As the annual statistics for the RNLI are released, numbers show that the charity’s new lifeguards in Thanet have proved their worth over last summer, with almost one in ten beach visitors speaking directly with a lifeguard for advice.

The lifeguard service, which ran on 10 beaches* in Thanet from May to September, went to the aid of 664 beachgoers. The number covers all help given, from major and minor first aid to missing children and in-water rescues, such as the dramatic rescue of a 4- and 6-year-old who were struggling in the water at Westbrook Bay in July.

With an estimated 320,000 beach and water users visiting the area during lifeguard patrol hours, the relatively small figure demonstrates how 95% of an RNLI lifeguard’s work is preventative.

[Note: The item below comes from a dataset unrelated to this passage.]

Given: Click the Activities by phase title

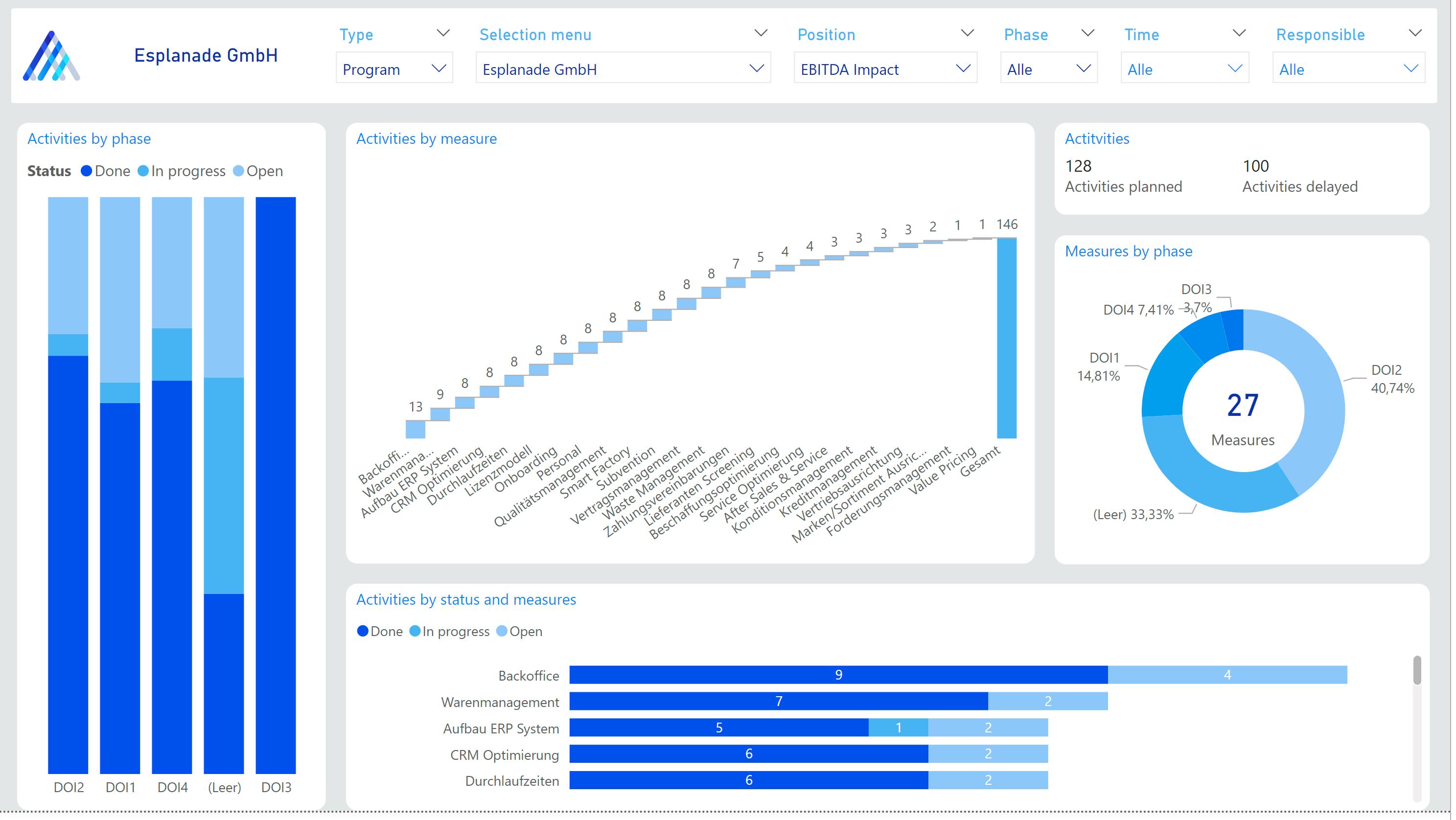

Highly-trained to identify risks and hazards, and explain them to beachgoers before they develop into a problem, lifeguards at Thanet chatted with nearly 30,000 people across the summer about everything from tides to the dangers of inflatables.

Cabinet Member for Operational Services at Thanet District Council, Cllr Alan Poole, said: ‘We’re really pleased with the excellent service provided by the RNLI this year. Thanet is famous for its first class family beaches and linking in with the RNLI has helped to raise the standards of safety right across the district.’

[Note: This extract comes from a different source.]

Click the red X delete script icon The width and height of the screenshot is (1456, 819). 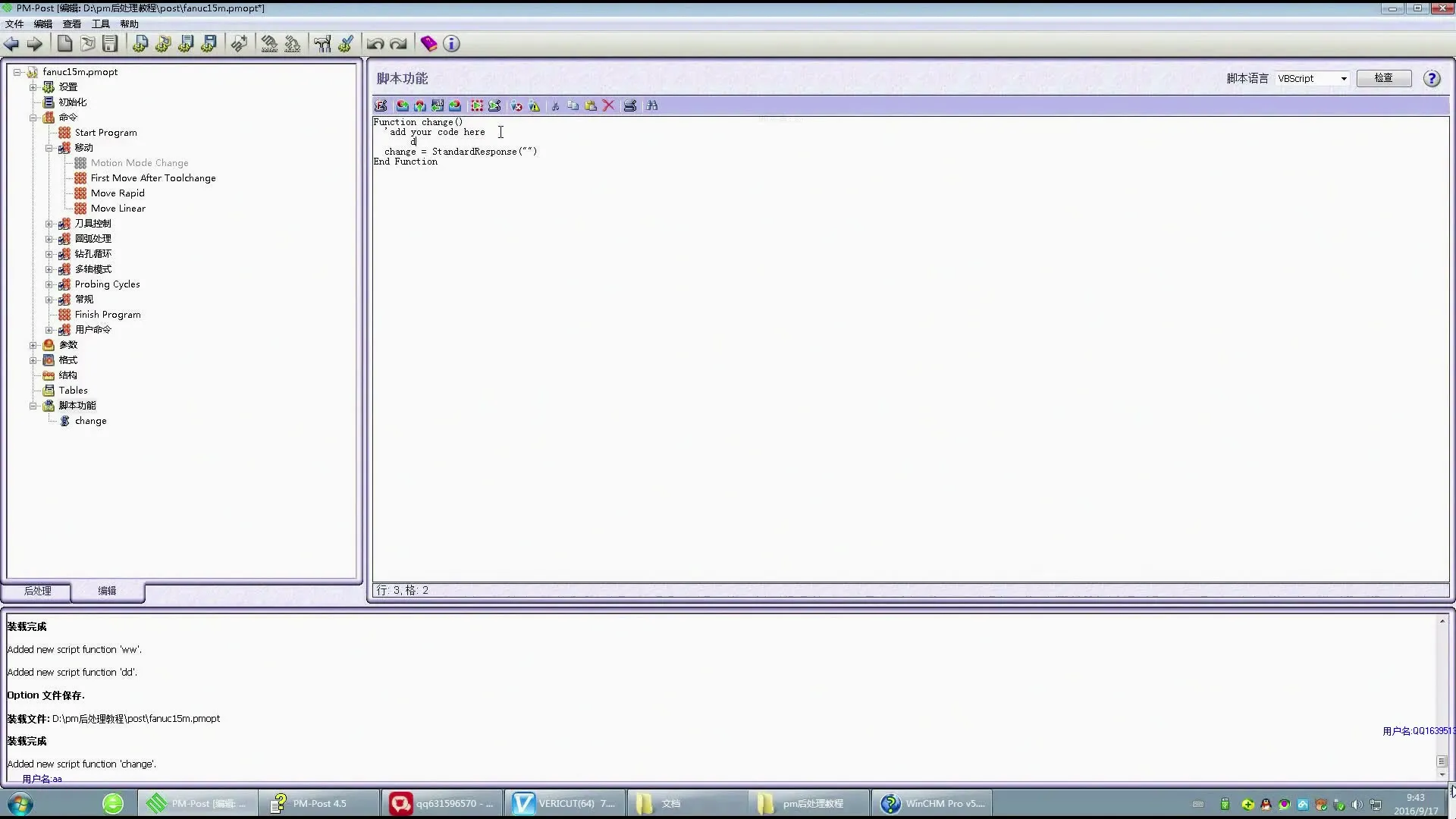tap(608, 106)
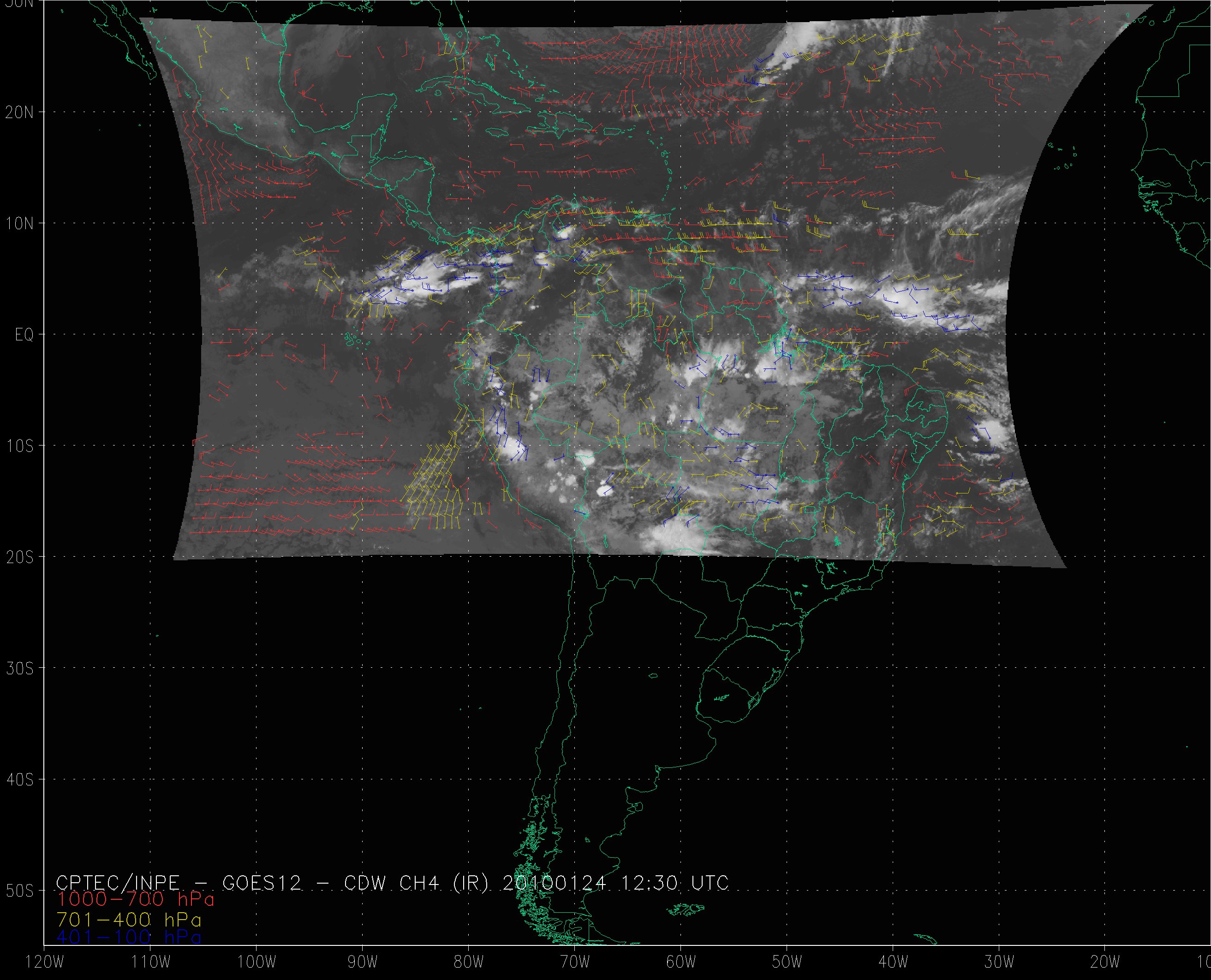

Overall the RNLI’s lifeboats launched a total 8,321 times in 2012, down on the previous year by 6.7%. Around the UK and ROI volunteer crews spent nearly 70,000 hours at sea responding to calls for assistance.

This trend was reflected in Kent, where lifeboat launches were down 10.5% from 390 in 2011 to 349 in 2012. Yet at Sheerness the highest number of service hours at sea in East Anglia and the South East was recorded, at 1,041 hours – that’s the equivalent of over 43 days.

Dungeness was the one station in the area which saw the highest number of launches (13) in 5 years. On 3 January 2012, the crew faced horrendous storm force 11 conditions when they went to the aid of a stricken yacht Liquid Vortex. With the help of Dover RNLI lifeboat seven lives were saved, and crewman Garry Clark was later awarded an RNLI Silver Medal for Gallantry and a BBC 999 Award.

Andrew Ashton, RNLI Regional Operations Manager for the East, said: ‘Despite the poor weather with people tending to visit the coast less, the Kent stations have had another busy year saving lives at sea. It’s not just the number of shouts we should acknowledge, but the nature of them: volunteer crew have met difficult conditions, distressing scenes and long hours with unwavering dedication.

‘The eight lifeboat stations in Kent clocked up nearly 3,400 hours at sea on rescues in 2012. These were hours given by crew without a second thought, away from their families, and often thanks to the consideration of local employers who allow them to “down tools” the moment the pager sounds.’

RNLI Operations Director, Michael Vlasto, added: ‘And it’s not just our crew who are committed to our charity – they wouldn’t be able to carry out their lifesaving work without the incredible generosity of the public and I would like to say a huge “thank you” to all those who support the RNLI, whether by giving up their time or by making a donation.’

Other memorable moments from 2012 include:

• Dover lifeboat had the happy task of bringing the Olympic torch into the town in July.
• Whitstable were tasked in October to a boat which had become swamped off Herne Bay.
• Margate urged small craft owners to check their charts were up to date as a cruiser ran aground on the Hook Sands.
• Ramsgate rescued a fishing boat which had been struck by lightning in April.
• Walmer had a busy – but efficient – day in August when they carried out three different rescues in one launch.